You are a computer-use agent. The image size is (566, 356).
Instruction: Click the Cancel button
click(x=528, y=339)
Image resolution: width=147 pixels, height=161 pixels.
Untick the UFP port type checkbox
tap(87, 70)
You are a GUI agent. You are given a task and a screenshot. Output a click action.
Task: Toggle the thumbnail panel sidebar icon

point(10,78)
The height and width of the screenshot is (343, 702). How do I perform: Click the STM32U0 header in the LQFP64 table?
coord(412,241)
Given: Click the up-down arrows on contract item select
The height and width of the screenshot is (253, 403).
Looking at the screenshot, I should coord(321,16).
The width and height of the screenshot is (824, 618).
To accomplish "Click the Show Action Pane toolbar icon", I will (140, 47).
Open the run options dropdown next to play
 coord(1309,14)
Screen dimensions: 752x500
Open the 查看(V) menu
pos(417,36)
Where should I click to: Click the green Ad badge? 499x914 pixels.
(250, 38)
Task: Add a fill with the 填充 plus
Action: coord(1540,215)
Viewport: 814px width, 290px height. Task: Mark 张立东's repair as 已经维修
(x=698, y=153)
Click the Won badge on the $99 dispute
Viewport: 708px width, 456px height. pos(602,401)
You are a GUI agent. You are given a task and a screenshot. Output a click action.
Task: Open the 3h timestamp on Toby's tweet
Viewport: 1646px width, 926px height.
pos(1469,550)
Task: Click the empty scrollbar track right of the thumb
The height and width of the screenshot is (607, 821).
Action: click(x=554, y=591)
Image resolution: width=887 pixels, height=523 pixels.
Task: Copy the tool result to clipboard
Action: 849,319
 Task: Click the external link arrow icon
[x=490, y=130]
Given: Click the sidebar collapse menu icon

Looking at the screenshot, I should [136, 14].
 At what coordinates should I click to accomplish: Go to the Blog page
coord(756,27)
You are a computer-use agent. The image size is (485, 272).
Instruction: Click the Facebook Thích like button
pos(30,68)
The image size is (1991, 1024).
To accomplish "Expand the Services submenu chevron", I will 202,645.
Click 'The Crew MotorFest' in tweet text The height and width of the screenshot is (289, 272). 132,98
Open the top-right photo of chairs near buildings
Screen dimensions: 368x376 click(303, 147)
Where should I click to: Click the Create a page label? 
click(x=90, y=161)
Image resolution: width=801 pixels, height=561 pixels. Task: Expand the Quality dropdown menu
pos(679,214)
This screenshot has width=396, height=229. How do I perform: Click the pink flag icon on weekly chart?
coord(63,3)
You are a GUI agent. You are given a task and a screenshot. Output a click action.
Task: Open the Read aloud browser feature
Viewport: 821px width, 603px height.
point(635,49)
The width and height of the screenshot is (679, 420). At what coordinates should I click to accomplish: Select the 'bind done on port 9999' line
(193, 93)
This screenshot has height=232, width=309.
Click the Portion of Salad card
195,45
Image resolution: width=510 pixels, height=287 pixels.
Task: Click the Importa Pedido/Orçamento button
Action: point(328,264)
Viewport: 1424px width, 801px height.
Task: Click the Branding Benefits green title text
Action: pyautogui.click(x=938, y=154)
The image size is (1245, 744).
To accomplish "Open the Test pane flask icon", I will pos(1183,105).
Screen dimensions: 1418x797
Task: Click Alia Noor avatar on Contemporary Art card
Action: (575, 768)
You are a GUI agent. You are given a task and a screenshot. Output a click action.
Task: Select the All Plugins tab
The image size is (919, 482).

· · · ·

Repeat these lines word for word.

[WRITTEN ANSWER]
You are a computer-use agent. The image size is (566, 356).
Instruction: Click the Cancel button
click(x=528, y=339)
Image resolution: width=147 pixels, height=161 pixels.
Untick the UFP port type checkbox
tap(87, 70)
You are a GUI agent. You are given a task and a screenshot. Output a click action.
Task: Toggle the thumbnail panel sidebar icon

point(10,78)
The height and width of the screenshot is (343, 702). How do I perform: Click the STM32U0 header in the LQFP64 table?
coord(412,241)
Given: Click the up-down arrows on contract item select
The height and width of the screenshot is (253, 403).
Looking at the screenshot, I should coord(321,16).
The width and height of the screenshot is (824, 618).
To accomplish "Click the Show Action Pane toolbar icon", I will (140, 47).
Open the run options dropdown next to play
 coord(1309,14)
Screen dimensions: 752x500
Open the 查看(V) menu
pos(417,36)
Where should I click to: Click the green Ad badge? 499x914 pixels.
(250, 38)
Task: Add a fill with the 填充 plus
Action: coord(1540,215)
Viewport: 814px width, 290px height. Task: Mark 张立东's repair as 已经维修
(x=698, y=153)
Click the Won badge on the $99 dispute
Viewport: 708px width, 456px height. pos(602,401)
You are a GUI agent. You are given a task and a screenshot. Output a click action.
Task: Open the 3h timestamp on Toby's tweet
Viewport: 1646px width, 926px height.
pos(1469,550)
Task: Click the empty scrollbar track right of the thumb
The height and width of the screenshot is (607, 821).
Action: click(x=554, y=591)
Image resolution: width=887 pixels, height=523 pixels.
Task: Copy the tool result to clipboard
Action: 849,319
 Task: Click the external link arrow icon
[x=490, y=130]
Given: Click the sidebar collapse menu icon

Looking at the screenshot, I should [136, 14].
 At what coordinates should I click to accomplish: Go to the Blog page
coord(756,27)
You are a computer-use agent. The image size is (485, 272).
Instruction: Click the Facebook Thích like button
pos(30,68)
The image size is (1991, 1024).
To accomplish "Expand the Services submenu chevron", I will 202,645.
Click 'The Crew MotorFest' in tweet text The height and width of the screenshot is (289, 272). 132,98
Open the top-right photo of chairs near buildings
Screen dimensions: 368x376 click(303, 147)
Where should I click to: Click the Create a page label? 
click(x=90, y=161)
Image resolution: width=801 pixels, height=561 pixels. Task: Expand the Quality dropdown menu
pos(679,214)
This screenshot has width=396, height=229. How do I perform: Click the pink flag icon on weekly chart?
coord(63,3)
You are a GUI agent. You are given a task and a screenshot. Output a click action.
Task: Open the Read aloud browser feature
Viewport: 821px width, 603px height.
point(635,49)
The width and height of the screenshot is (679, 420). At what coordinates should I click to accomplish: Select the 'bind done on port 9999' line
(193, 93)
This screenshot has height=232, width=309.
Click the Portion of Salad card
195,45
Image resolution: width=510 pixels, height=287 pixels.
Task: Click the Importa Pedido/Orçamento button
Action: point(328,264)
Viewport: 1424px width, 801px height.
Task: Click the Branding Benefits green title text
Action: pyautogui.click(x=938, y=154)
The image size is (1245, 744).
To accomplish "Open the Test pane flask icon", I will pos(1183,105).
Screen dimensions: 1418x797
Task: Click Alia Noor avatar on Contemporary Art card
Action: (575, 768)
You are a GUI agent. You are given a task and a screenshot. Output a click action.
Task: Select the All Plugins tab
The image size is (919, 482).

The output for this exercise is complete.